With the announcement that the company became profitable in Q1 2017, that year-to-year growth will exceed 700%, and that 2017 revenues will pass the $100 million mark, Achronix has successfully made the challenging transition from speculative FPGA startup to viable, self-sustaining company. This alone is a remarkable achievement, in the wake of numerous well-managed enterprises that tried and failed to reach that same elusive milestone. The road to “profitable FPGA company” is littered with the smoldering remains of decades worth of dead startups.
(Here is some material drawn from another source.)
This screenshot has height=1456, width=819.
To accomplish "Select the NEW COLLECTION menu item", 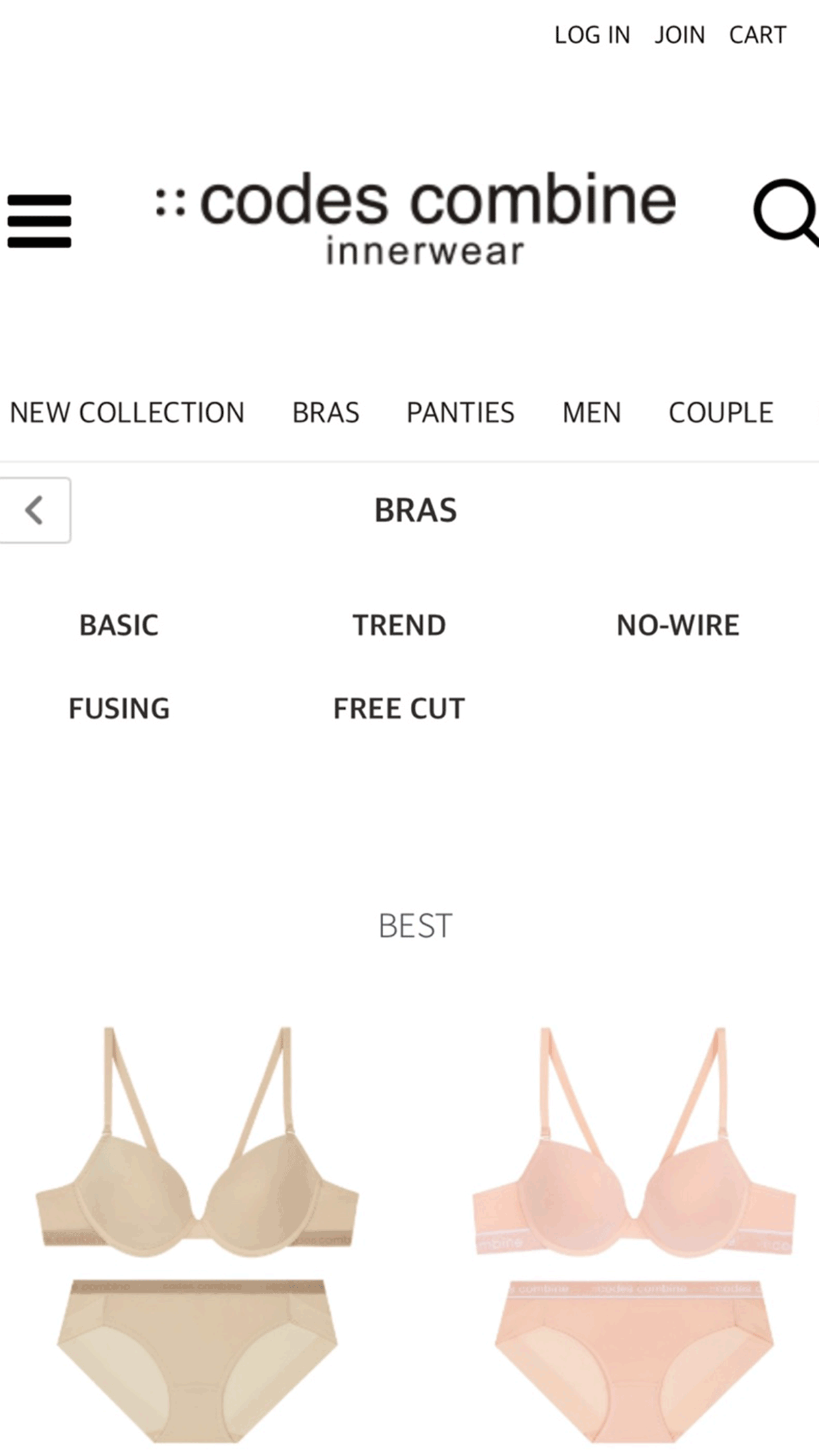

And, it’s not like Achronix just started out with the perfect plan, or even the building of a better mousetrap. The company was actually founded on the idea of creating asynchronous FPGAs that could achieve many times the performance of the then-current state-of-the-art for programmable logic devices. The world would rush to buy a faster FPGA, right? Turns out… no, so Achronix pivoted. They launched their much more conventional Speedster FPGA family, with hard IP specifically tailored to target markets, fabricated on cutting-edge Intel 22nm FinFET technology. That decision won them some key customers, some sustaining revenue, and some respect in the market.
Achronix followed that success with several add-ons that increased value to their target customer base. They had established value with Speedster in acceleration, so the company launched premade accelerator boards based on Speedster FPGAs aimed at HPC and networking acceleration. For many customers, this saved the hassle and expense of designing their own board based on the FPGA, and it helped them get their product to market faster.
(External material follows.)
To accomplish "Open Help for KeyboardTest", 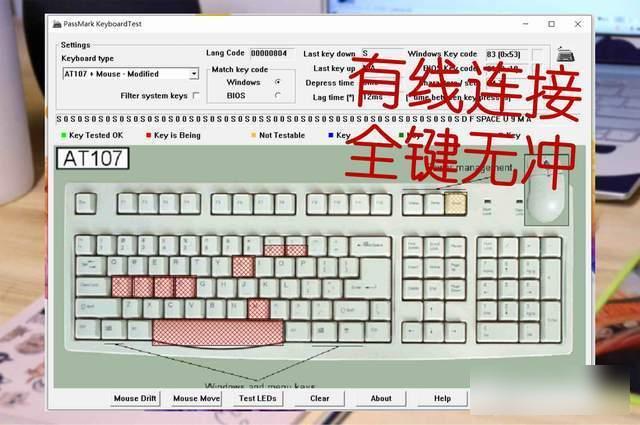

Still, trying to maintain a differentiated FPGA against the hyper-entrenched Xilinx/Altera duopoly is a long-term losing proposition. Achronix needed a sustainable differentiator – a defensible moat inside which they could carve out a unique business and presence. That magic differentiator, it turns out, was entering the embedded FPGA IP business. You know – the one we talked about last week when we wrote about FlexLogix.
The significance of embedded FPGA for the FPGA market cannot be overstated. Without the availability of embedded FPGA IP, the FPGA companies have a choke hold on the idea of programmable hardware. If your design falls in the realm that currently “requires” hardware programmability – neural network inference, embedded vision, data center acceleration, software-defined radio, software defined networks, and so forth, you have no alternative but to buy your programmable logic in FPGA form from an FPGA company. Even if you’re designing your own custom ASIC or ASSP to attack a critical problem, you have to park an FPGA next to it and pay the margins demanded by the FPGA companies.